## GIVEN TASK:
Can you reproduce each of the records below word for word, keeping every line in its original order?

## PROVIDED DATA:
☆ ☆ ☆ ☆ ☆ ☆ ☆

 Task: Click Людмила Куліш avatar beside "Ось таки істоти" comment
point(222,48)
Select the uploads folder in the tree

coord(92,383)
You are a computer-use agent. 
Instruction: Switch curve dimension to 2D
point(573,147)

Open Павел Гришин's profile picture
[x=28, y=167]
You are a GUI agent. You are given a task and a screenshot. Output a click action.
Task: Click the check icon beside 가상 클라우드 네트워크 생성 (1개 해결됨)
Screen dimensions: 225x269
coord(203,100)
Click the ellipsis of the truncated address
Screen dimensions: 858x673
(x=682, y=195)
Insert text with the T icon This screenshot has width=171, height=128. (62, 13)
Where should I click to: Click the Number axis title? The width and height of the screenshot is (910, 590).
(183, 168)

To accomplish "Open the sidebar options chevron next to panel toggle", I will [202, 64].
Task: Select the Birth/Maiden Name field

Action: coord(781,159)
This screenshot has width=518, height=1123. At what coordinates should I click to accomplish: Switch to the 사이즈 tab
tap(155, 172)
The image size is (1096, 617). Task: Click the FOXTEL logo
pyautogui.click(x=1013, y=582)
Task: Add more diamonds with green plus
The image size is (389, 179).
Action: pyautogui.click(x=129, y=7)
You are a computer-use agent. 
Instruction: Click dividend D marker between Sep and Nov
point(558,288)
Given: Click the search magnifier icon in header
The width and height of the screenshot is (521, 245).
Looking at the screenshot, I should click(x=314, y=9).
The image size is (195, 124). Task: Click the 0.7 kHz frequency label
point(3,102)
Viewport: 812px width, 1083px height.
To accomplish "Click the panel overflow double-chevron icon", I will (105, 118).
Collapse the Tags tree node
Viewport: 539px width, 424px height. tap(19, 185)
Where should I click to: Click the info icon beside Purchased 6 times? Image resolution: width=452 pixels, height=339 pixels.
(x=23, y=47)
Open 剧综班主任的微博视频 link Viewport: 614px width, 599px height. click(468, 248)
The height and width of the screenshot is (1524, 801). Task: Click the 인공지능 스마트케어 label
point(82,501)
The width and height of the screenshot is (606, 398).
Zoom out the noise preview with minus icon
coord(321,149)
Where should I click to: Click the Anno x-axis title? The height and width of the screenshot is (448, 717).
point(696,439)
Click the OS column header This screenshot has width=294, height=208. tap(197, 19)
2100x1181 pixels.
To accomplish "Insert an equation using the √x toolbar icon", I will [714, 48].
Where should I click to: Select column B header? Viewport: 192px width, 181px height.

☆ ☆ ☆ ☆ ☆ ☆ ☆

## EXERCISE OUTPUT:
 Task: Click Людмила Куліш avatar beside "Ось таки істоти" comment
point(222,48)
Select the uploads folder in the tree

coord(92,383)
You are a computer-use agent. 
Instruction: Switch curve dimension to 2D
point(573,147)

Open Павел Гришин's profile picture
[x=28, y=167]
You are a GUI agent. You are given a task and a screenshot. Output a click action.
Task: Click the check icon beside 가상 클라우드 네트워크 생성 (1개 해결됨)
Screen dimensions: 225x269
coord(203,100)
Click the ellipsis of the truncated address
Screen dimensions: 858x673
(x=682, y=195)
Insert text with the T icon This screenshot has width=171, height=128. (62, 13)
Where should I click to: Click the Number axis title? The width and height of the screenshot is (910, 590).
(183, 168)

To accomplish "Open the sidebar options chevron next to panel toggle", I will [202, 64].
Task: Select the Birth/Maiden Name field

Action: coord(781,159)
This screenshot has width=518, height=1123. At what coordinates should I click to accomplish: Switch to the 사이즈 tab
tap(155, 172)
The image size is (1096, 617). Task: Click the FOXTEL logo
pyautogui.click(x=1013, y=582)
Task: Add more diamonds with green plus
The image size is (389, 179).
Action: pyautogui.click(x=129, y=7)
You are a computer-use agent. 
Instruction: Click dividend D marker between Sep and Nov
point(558,288)
Given: Click the search magnifier icon in header
The width and height of the screenshot is (521, 245).
Looking at the screenshot, I should click(x=314, y=9).
The image size is (195, 124). Task: Click the 0.7 kHz frequency label
point(3,102)
Viewport: 812px width, 1083px height.
To accomplish "Click the panel overflow double-chevron icon", I will (105, 118).
Collapse the Tags tree node
Viewport: 539px width, 424px height. tap(19, 185)
Where should I click to: Click the info icon beside Purchased 6 times? Image resolution: width=452 pixels, height=339 pixels.
(x=23, y=47)
Open 剧综班主任的微博视频 link Viewport: 614px width, 599px height. click(468, 248)
The height and width of the screenshot is (1524, 801). Task: Click the 인공지능 스마트케어 label
point(82,501)
The width and height of the screenshot is (606, 398).
Zoom out the noise preview with minus icon
coord(321,149)
Where should I click to: Click the Anno x-axis title? The height and width of the screenshot is (448, 717).
point(696,439)
Click the OS column header This screenshot has width=294, height=208. tap(197, 19)
2100x1181 pixels.
To accomplish "Insert an equation using the √x toolbar icon", I will [714, 48].
Where should I click to: Select column B header? Viewport: 192px width, 181px height.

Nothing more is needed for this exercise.